## What the task requires
Count every line of the listing where the string "Given" occurs, and reply with the count alone.
== Dataset content
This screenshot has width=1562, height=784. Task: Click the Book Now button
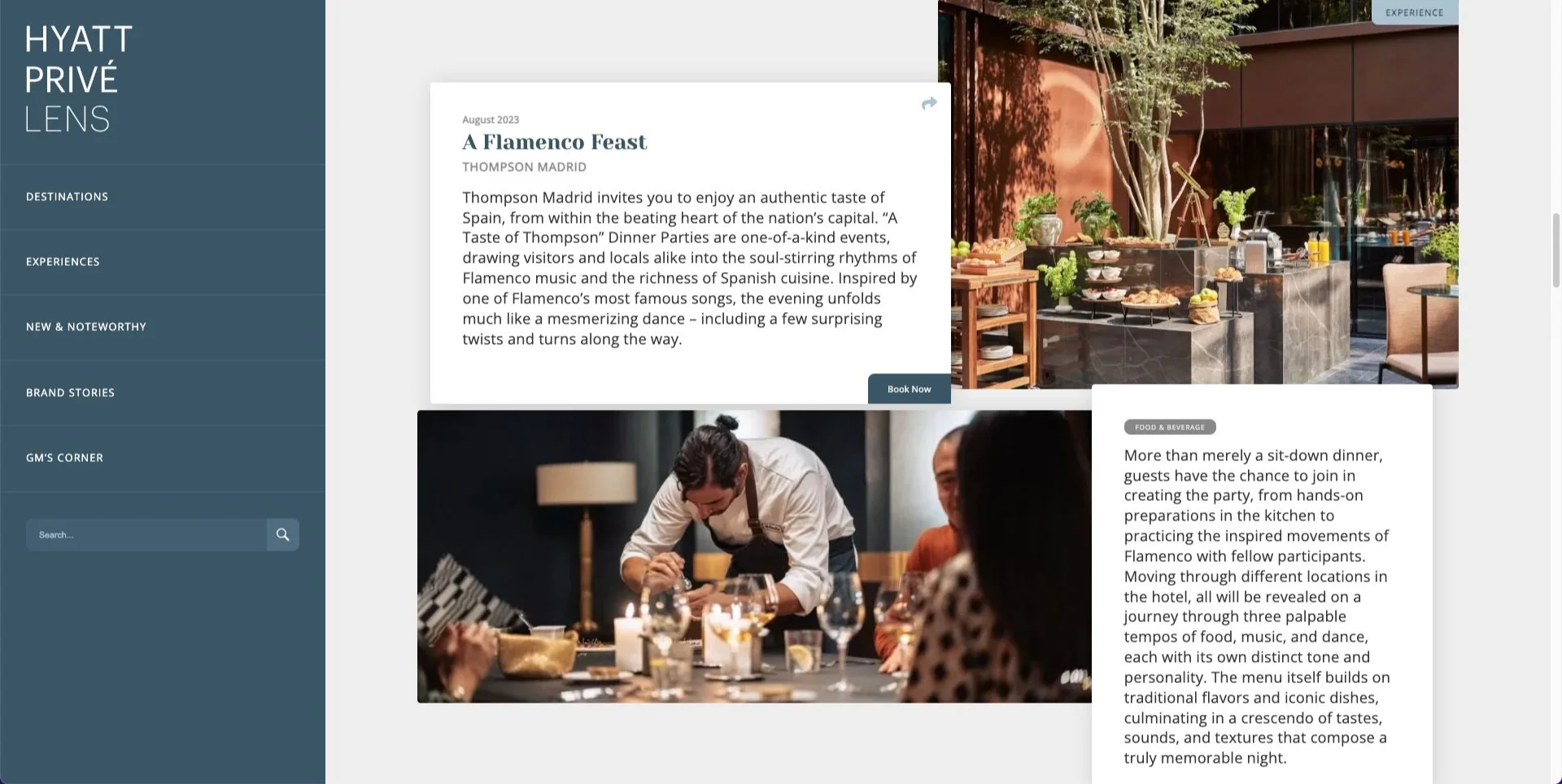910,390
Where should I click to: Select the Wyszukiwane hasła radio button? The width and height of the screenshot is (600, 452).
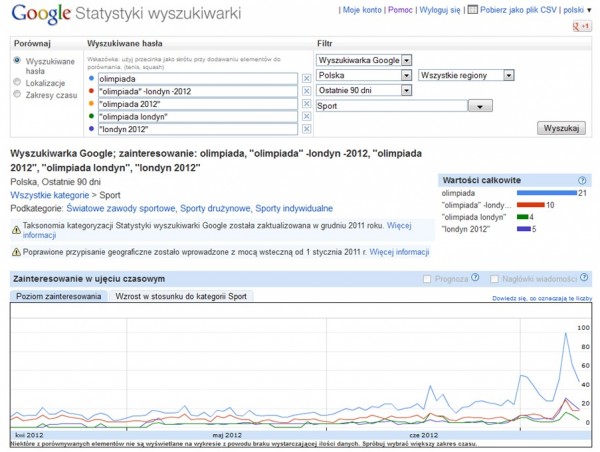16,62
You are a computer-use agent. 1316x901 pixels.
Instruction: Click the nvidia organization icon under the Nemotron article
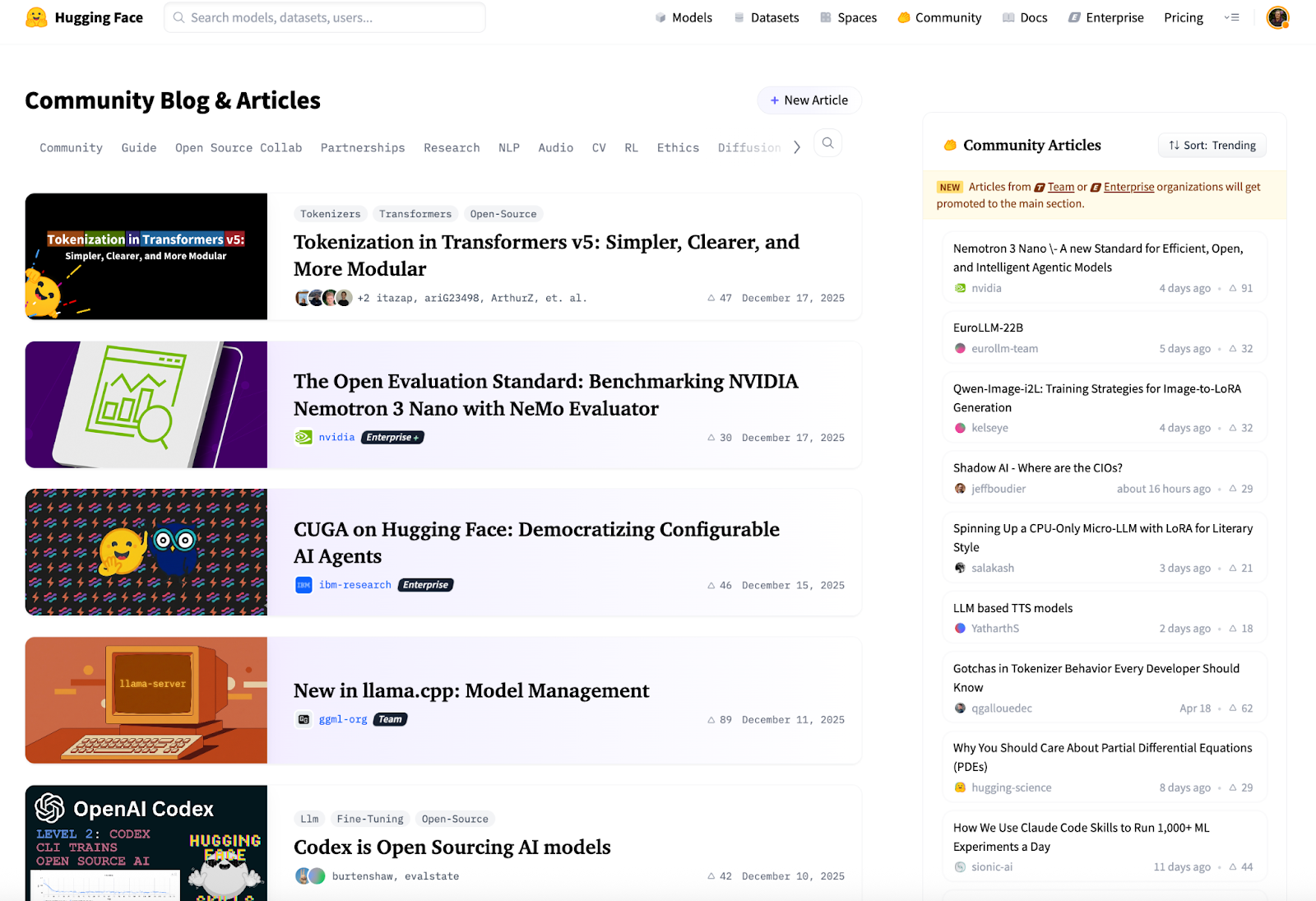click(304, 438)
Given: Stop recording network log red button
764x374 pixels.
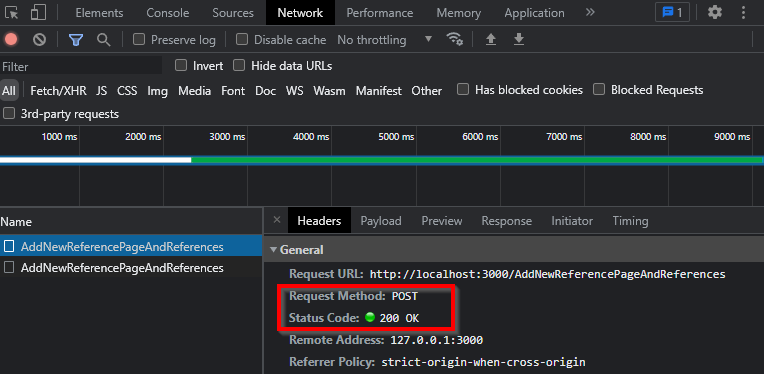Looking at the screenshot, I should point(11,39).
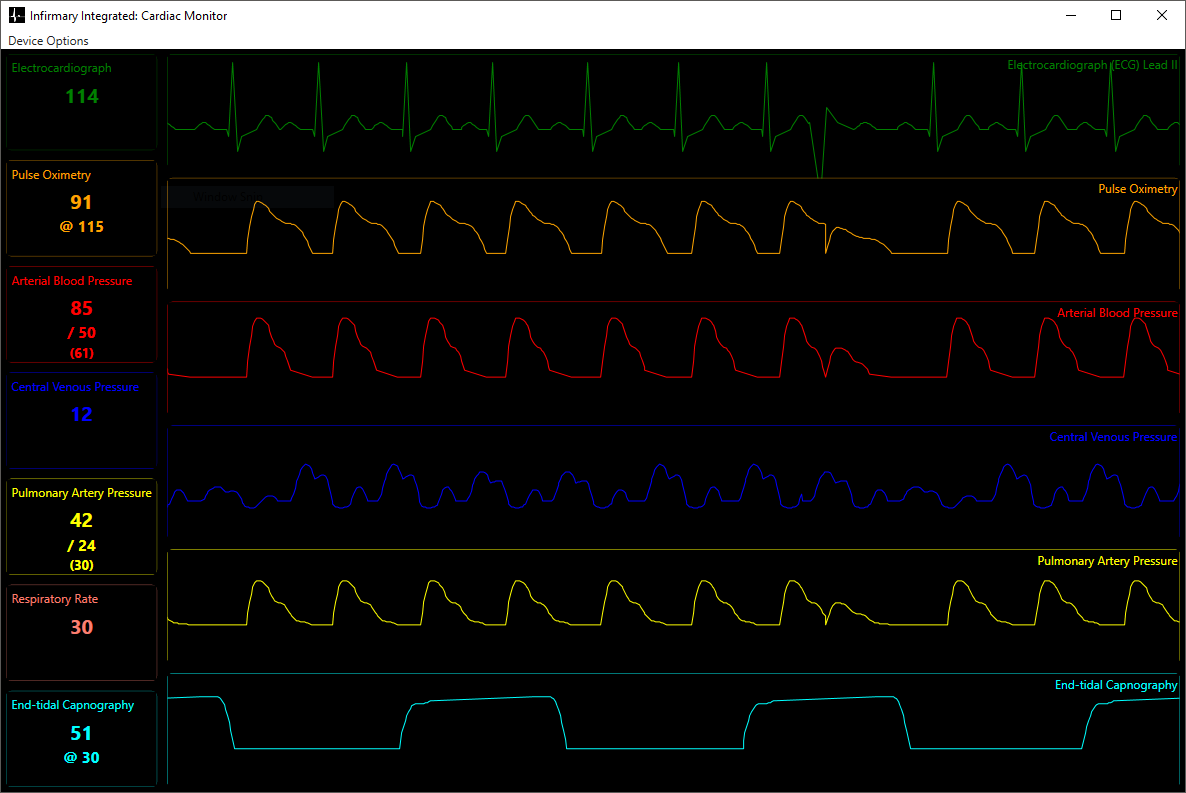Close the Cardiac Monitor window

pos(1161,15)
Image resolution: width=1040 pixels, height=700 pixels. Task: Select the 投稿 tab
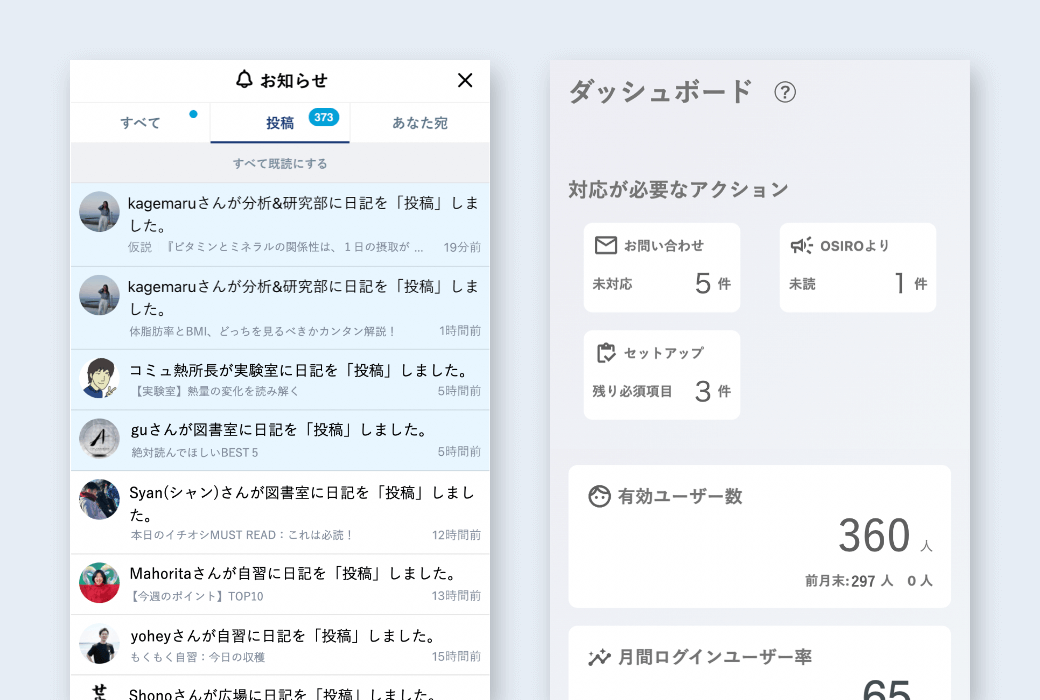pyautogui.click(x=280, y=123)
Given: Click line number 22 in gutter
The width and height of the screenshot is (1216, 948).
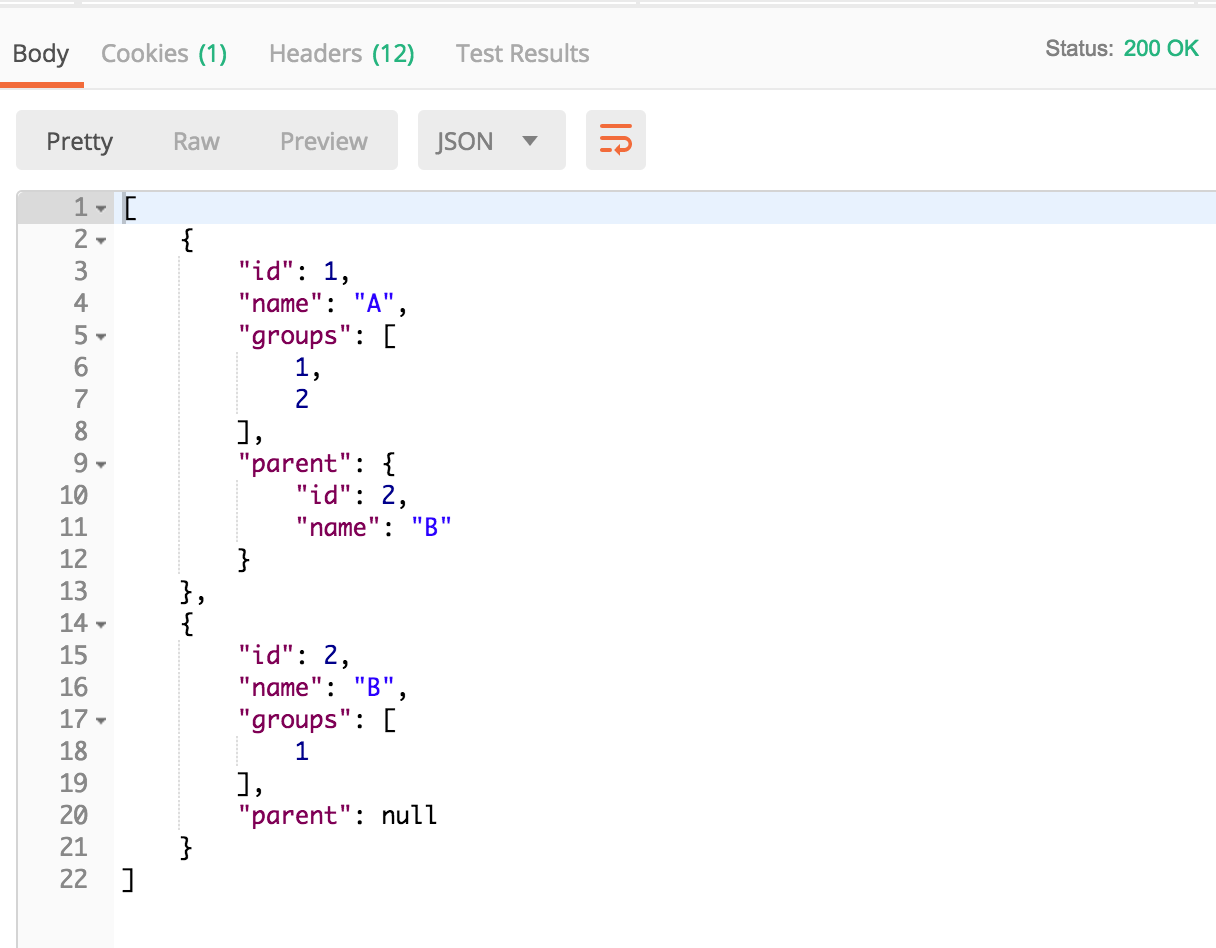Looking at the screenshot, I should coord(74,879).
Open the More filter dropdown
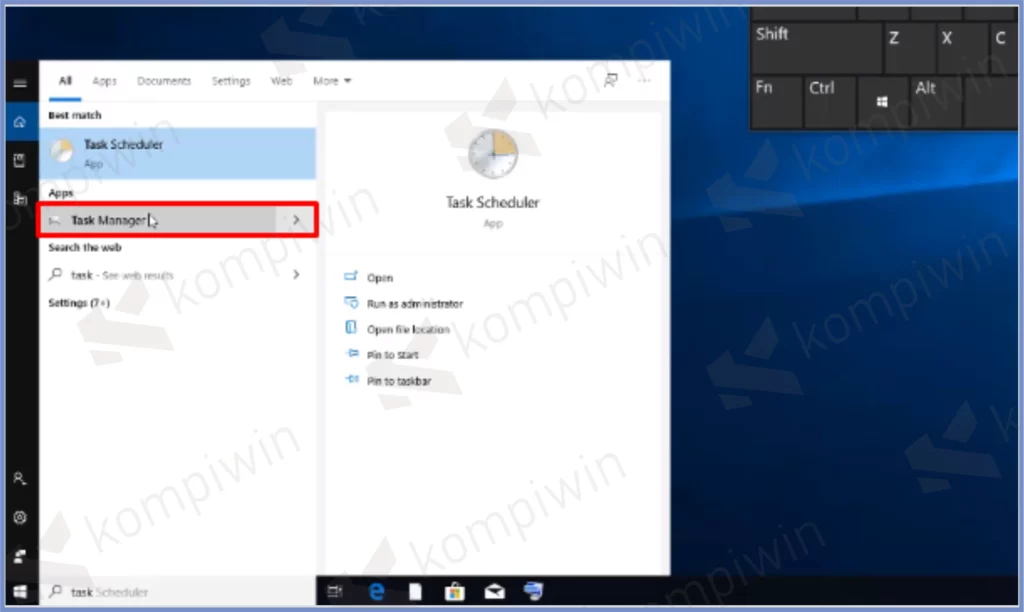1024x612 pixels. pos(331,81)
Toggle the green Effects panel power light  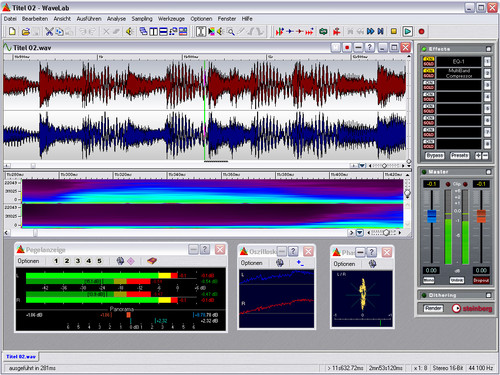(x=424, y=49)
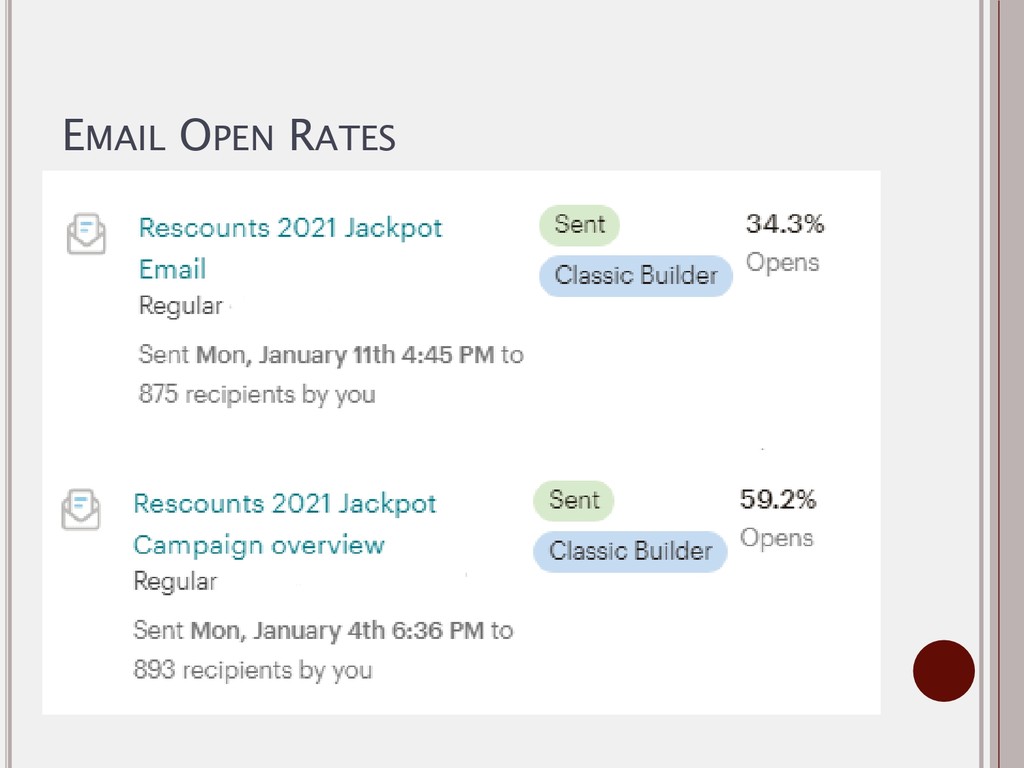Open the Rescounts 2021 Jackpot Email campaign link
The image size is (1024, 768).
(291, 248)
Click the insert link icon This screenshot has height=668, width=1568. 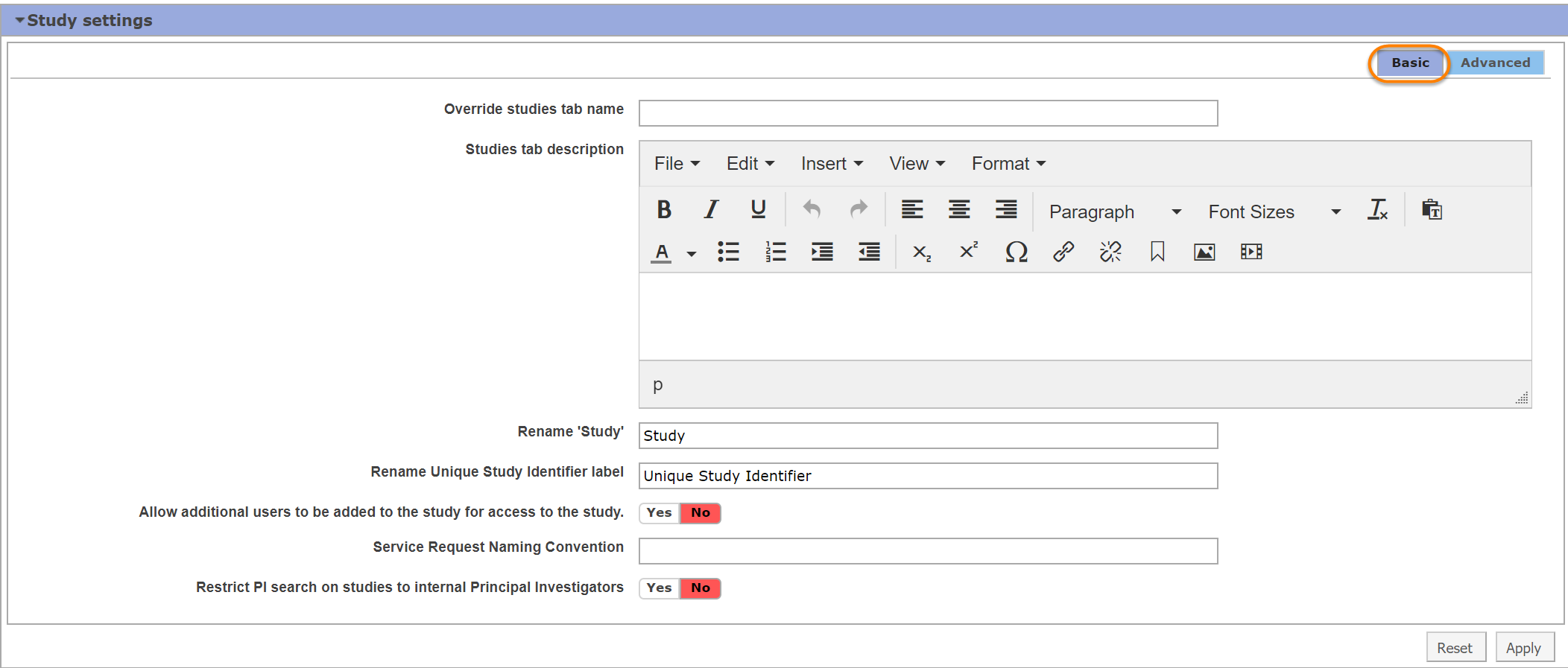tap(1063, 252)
====
## Output of the exercise
2